# Intro

Step by step how to handle data and create ML Model

**General Workflow Order in Scikit-Learn:**

1.  **Data Preprocessing**

    *   Handling missing values (e.g., `SimpleImputer`)
    *   Encoding categorical variables (e.g., `OneHotEncoder` or `LabelEncoder`)
    *   Scaling numerical features (e.g., `StandardScaler`, `MinMaxScaler`)
    *   Handling outliers, transformations, etc.

2.  **Feature Selection**

    *   Finding correlation coefficients between each predictor pair with pandas's `df.corr()` (this tells us correlation between each predictor pair)
    *   Finding p-values with `scipy.stats.pearsonr()`
    *   Finding coefficients between each predictor/target pair using panadas's `df.corrwith()` (this tells us correlation between the each predictor/target pair)
    *   Removing low-variance features (`VarianceThreshold`), if they do not have strong predictive power found with `df.corrwith()`
    *   Selecting important features (`SelectKBest` filter method, Recursive Feature Elimination `RFCV` wrapper method)
    *   Using model-based feature selection (e.g., `SelectFromModel` with Lasso or RandomForest) (eg, embedded methods)
    
3. **Train-Test Split** (`train_test_split`)
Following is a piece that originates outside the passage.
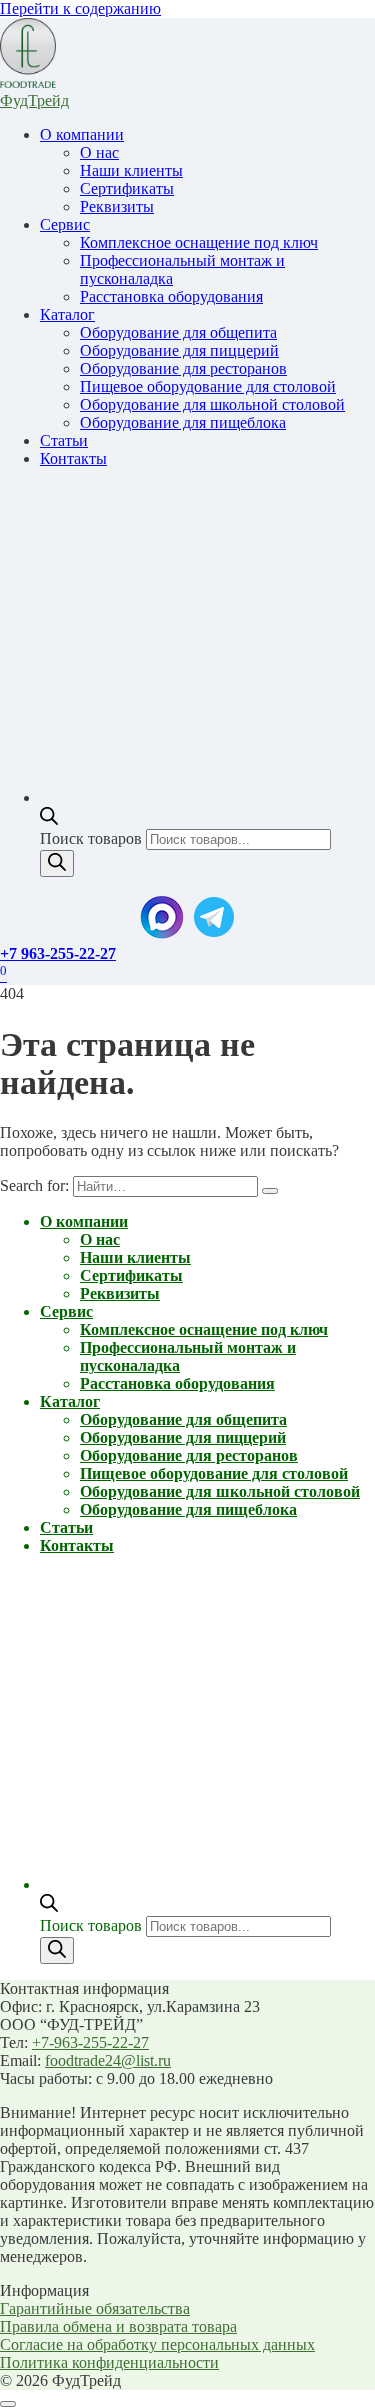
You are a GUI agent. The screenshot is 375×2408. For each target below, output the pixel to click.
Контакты (73, 458)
4.  **Model Training & Evaluation**

    *   Choosing a machine learning algorithm
    *   Hyperparameter tuning
    *   Performance evaluation (accuracy, precision, recall, F1-score, etc.)

# Preprocessing

# Feature Selection

## Wrapper Methods vs Embedded Methods

| Feature                     | Wrapper Methods                                         | Embedded Methods                                      |
| :-------------------------- | :------------------------------------------------------ | :---------------------------------------------------- |
| **Accuracy**                | High (can optimize feature set)                         | Moderate (depends on model regularization)             |
| **Speed**                   | Slow (requires multiple model fits)                     | Fast (feature selection during training)                |
| **Overfitting Risk**        | Higher                                                  | Lower (regularization helps)                           |
| **Scalability**             | Poor for large datasets                                  | Works well on large datasets                           |
| **Model Dependence**        | Works with any model                                     | Tied to a specific model                               |

**When to Use What?**

- Use Wrapper Methods when accuracy is critical and computational cost is not a concern (e.g., small datasets).
- Use Embedded Methods when you need a faster, scalable, and regularized approach (e.g., large datasets).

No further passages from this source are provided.